Graham Meldrum, who had been unloading empty bread trays from a truck, was found with his head trapped between the loading ramp and the vehicle.
Allied Bakeries, which could face a heavy fine if it is found guilty of breaching the Health and Safety at Work Act, refused to comment on the incident as an investigation is currently underway by the police and the Health and Safety Executive (HSE), the UK's industry inspection body.
HSE research has shown that bakeries are amongst the food industries with the highest injury rates. Other high injury industries include dairy/cheese manufacture and meat/poultry slaughtering.
UK supermarket giant Tesco last month faced a fine of £50,000 (€75,000) for breach of health and safety regulations after a worker in an in-store bakery lost the top of a finger in a bakery machine.

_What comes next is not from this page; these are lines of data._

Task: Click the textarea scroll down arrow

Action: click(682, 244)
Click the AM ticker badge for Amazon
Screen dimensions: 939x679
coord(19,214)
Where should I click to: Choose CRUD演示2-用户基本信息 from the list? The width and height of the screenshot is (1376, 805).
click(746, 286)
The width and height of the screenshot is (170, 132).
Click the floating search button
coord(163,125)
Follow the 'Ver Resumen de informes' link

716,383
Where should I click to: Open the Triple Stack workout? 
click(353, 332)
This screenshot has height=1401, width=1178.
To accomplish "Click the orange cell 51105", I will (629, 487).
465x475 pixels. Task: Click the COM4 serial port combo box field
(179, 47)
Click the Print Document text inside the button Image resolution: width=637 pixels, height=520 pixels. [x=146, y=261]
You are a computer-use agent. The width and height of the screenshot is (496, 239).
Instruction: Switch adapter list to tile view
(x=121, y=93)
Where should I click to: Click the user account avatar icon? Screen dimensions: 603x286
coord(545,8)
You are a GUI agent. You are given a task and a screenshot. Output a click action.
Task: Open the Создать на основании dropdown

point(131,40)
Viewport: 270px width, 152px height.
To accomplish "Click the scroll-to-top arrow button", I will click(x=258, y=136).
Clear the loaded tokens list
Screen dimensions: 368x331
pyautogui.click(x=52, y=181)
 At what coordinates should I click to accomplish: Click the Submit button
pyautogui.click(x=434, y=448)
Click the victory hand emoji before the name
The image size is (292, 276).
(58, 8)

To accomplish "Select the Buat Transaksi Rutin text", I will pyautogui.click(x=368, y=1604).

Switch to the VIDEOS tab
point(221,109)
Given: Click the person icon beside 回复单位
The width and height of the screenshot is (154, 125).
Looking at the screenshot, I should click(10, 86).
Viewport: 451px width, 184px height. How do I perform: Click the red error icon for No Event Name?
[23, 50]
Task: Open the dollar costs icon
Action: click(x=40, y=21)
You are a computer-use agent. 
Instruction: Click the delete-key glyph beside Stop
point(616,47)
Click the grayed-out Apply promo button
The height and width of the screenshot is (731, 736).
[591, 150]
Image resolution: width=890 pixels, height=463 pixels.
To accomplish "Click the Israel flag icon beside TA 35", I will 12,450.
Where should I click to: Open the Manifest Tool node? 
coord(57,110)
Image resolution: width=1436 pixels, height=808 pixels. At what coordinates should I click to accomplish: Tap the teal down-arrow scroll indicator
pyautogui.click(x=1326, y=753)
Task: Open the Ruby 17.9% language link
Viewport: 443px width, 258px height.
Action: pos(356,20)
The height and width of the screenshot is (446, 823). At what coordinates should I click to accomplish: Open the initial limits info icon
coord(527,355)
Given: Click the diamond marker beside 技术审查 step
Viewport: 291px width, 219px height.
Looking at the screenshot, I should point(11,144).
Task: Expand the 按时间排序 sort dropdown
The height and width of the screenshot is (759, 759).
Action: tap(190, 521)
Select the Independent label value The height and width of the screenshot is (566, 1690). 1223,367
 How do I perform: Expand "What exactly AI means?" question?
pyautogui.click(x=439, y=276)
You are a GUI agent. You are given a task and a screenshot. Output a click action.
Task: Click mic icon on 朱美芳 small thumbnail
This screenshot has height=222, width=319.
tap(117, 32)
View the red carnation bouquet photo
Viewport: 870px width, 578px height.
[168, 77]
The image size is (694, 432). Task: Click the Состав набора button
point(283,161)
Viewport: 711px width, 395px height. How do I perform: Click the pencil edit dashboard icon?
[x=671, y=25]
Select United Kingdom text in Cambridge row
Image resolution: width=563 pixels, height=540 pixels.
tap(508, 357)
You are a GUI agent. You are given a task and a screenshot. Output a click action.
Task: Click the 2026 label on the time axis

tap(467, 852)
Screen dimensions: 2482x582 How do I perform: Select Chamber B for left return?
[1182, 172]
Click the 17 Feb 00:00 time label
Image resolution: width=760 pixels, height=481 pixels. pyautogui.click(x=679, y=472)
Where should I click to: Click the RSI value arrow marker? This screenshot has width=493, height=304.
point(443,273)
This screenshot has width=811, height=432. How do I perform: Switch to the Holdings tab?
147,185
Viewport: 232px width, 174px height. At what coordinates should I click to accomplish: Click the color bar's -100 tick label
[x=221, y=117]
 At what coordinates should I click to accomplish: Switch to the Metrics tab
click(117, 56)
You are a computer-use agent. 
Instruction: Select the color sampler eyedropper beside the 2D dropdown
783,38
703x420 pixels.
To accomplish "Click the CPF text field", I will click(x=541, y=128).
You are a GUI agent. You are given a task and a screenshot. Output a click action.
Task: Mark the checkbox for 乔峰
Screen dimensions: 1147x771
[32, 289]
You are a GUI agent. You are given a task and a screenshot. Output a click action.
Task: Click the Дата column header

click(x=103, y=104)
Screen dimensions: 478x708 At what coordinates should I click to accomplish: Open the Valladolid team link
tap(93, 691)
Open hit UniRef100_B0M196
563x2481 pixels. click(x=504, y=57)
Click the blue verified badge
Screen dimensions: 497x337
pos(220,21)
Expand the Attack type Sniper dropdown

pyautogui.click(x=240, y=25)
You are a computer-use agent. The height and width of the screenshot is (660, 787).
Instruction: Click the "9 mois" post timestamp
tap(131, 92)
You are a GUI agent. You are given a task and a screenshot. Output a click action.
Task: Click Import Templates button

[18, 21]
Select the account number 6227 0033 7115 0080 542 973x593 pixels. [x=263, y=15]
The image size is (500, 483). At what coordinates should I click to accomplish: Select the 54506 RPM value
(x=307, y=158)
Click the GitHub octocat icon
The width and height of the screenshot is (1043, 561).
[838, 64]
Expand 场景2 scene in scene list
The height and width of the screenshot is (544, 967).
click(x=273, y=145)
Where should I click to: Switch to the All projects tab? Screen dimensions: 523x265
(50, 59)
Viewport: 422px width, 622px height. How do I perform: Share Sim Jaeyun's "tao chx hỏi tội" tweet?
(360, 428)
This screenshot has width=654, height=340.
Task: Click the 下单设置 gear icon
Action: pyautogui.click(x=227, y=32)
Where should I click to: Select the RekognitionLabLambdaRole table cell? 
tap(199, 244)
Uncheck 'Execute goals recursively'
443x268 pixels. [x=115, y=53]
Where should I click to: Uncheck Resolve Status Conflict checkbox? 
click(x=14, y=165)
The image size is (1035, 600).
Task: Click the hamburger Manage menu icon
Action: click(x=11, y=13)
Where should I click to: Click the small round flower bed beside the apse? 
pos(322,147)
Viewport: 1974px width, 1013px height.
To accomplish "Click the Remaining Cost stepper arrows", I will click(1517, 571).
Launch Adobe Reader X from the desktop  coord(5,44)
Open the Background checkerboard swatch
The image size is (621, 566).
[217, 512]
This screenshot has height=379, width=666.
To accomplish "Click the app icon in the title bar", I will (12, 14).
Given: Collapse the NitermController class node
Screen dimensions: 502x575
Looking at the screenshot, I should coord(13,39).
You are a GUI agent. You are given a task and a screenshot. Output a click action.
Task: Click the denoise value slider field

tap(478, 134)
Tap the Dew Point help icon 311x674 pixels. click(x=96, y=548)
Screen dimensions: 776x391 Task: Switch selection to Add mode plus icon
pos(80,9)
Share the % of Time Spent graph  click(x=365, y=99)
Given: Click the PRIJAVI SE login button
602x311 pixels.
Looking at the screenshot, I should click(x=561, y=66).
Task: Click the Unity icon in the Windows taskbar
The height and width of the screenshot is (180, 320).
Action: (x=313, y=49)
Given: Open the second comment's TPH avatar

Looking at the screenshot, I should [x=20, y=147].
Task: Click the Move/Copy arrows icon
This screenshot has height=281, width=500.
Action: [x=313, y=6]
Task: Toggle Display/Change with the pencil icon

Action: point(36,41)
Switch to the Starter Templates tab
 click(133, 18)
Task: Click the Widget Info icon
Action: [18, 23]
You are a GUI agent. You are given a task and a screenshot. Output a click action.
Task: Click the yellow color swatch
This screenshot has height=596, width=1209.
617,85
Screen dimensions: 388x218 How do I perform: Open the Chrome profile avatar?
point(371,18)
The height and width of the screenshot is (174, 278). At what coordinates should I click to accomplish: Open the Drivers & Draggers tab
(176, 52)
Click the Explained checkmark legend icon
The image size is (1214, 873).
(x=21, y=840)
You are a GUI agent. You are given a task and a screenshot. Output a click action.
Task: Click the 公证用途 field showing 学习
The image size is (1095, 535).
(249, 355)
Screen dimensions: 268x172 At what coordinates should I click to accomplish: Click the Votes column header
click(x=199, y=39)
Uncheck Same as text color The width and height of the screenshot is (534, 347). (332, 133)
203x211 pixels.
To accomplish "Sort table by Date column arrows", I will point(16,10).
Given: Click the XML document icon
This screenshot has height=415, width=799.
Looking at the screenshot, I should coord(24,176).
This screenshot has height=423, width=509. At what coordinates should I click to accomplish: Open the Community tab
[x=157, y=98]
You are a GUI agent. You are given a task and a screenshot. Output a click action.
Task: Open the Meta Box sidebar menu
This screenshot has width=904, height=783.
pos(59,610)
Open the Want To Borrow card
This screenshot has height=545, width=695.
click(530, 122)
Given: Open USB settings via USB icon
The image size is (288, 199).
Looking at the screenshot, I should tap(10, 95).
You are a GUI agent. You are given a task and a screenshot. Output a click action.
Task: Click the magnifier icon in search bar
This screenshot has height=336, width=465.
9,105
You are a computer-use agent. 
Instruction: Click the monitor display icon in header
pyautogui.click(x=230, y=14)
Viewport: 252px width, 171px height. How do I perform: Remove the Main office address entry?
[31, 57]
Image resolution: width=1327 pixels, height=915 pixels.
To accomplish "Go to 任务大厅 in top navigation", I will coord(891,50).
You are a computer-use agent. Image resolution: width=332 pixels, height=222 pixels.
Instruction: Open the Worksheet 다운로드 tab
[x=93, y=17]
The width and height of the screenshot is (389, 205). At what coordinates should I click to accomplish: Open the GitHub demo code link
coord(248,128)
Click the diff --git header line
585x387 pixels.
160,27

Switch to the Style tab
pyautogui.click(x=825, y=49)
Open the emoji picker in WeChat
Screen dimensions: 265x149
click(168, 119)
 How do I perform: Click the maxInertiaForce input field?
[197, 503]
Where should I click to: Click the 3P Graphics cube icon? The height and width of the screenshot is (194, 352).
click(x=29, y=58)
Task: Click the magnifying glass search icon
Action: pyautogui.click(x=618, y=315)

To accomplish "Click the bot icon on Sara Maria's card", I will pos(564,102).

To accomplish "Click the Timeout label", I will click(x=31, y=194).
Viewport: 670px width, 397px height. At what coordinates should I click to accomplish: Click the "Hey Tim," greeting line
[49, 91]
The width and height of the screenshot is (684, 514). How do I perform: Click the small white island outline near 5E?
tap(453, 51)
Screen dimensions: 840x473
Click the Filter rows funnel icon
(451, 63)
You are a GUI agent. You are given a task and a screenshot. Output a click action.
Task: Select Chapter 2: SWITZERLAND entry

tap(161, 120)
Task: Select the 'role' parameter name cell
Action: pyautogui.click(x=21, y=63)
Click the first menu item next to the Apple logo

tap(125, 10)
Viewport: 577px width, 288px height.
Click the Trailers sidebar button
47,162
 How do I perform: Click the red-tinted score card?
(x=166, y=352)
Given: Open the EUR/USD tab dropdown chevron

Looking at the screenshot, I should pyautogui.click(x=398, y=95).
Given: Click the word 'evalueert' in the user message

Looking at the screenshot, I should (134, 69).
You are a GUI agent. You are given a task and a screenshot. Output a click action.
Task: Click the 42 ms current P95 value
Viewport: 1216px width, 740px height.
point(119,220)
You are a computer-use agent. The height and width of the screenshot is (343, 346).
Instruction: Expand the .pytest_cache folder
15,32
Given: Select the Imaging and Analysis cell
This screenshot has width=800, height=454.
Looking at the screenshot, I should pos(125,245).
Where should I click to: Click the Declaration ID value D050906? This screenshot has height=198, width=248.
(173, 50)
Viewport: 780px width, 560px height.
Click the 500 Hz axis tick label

Just a week later, Russel Foods bakery was fined £25,000 (€37,500) when a worker's arm was amputated in a dough-milling machine.
Bakeries stand to sustain substantial losses if they do not comply with health and safety regulations, which cover machinery maintenance, handling methods and flour dust exposure levels.
Accidents in the food industry can represent up to 37 per cent of profit, 5 per cent of operating costs and 36 times the insured costs, according to the HSE. Other losses include legal penalties and loss of plant.
Nearly half the deaths in the food and drink industries result from transport-related accidents.
Injury numbers in bakeries have in fact dropped in the past years but are far from the goals set by the HSE. Between 1996/7 and 2003/4 the injury incidence rate for the bread and cake sector fell from 2317 to 1401, while for the preserved pastry/cake sector it fell from 1758 to 1526. However, the HSE still claims that 80 per cent of these accidents could be prevented through steps by management and action by workers.